3. Office Actions: If there are any issues with your application (there usually are), the trademark examiner will issue letters, called Office Actions, that refuse all or part of your application and explain the basis for the refusal and how you can attempt to overcome it. You must respond to each Office Action or your application will “go abandoned” and won’t become a registered trademark.
4. Publication for Opposition: If the examination phase is successful and you overcome any objections raised in Office Actions, then your application is “published for opposition.” This is a 30 day period during which others can object to your trademark becoming registered. Your trademark is published in a federal publication that let’s people know what you are trying to register. Owners of other trademarks can (and should) watch for publications to see if there is a conflict with their own marks that the trademark examiner didn’t notice.
5. Allowance: If the publication for opposition phase is successful (no one opposes registration of your trademark or you win the opposition), then your application is “allowed.”
6. Statement of Use: If you didn’t submit evidence of actually using your trademark in commerce in the US at the time you filed your application, you must do so at this state. This is called a Statement of Use or an amendment to allege use. You must file this before the trademark can be registered. If you’re not using your trademark yet, you can extend the deadline for filing this, in six month increments (with a fee for each), for about two years. If you filed your trademark application based on an existing registration in another country (a 44(e) filing basis), or based on the Madrid Protocol (a 66(a) filing basis), you don’t have to show use of your mark in the US before it can be registered.

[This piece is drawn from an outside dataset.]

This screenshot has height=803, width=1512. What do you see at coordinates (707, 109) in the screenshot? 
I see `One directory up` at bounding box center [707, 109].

7. Registration: A month or two after all of the above requirements are met, the paper registration certificate is issued. There is no charge for this.

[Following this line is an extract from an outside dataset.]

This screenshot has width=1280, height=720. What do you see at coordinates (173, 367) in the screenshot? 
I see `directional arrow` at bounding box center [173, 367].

8. Evidence of Use: In every case (even if you didn’t have to submit a Statement of Use before registration because you filed based on the Madrid Protocol or a foreign registration), you must, between the fifth and sixth year after your US registration issues, file evidence that you are actually using the trademark in the US. This currently costs $100 for each class of goods or services in your application.
9. Section 15: After you have been using a registered mark for five years, you have the option of filing a document to have the mark declared “incontestable.” This currently costs $200 for each class of goods or services in your application, but gives you extra legal rights if a dispute arises (people aren’t allowed to make certain claims to try to defeat your trademark rights).
10. Renewal: Every ten years after the date of US registration, you must renew your registration and file evidence that you are continuing use of the trademark in the US. If you filed your US trademark application under the Madrid Protocol, you must renew your International Registration at WIPO independently of filing a proof of use every 10 years after your US registration issues.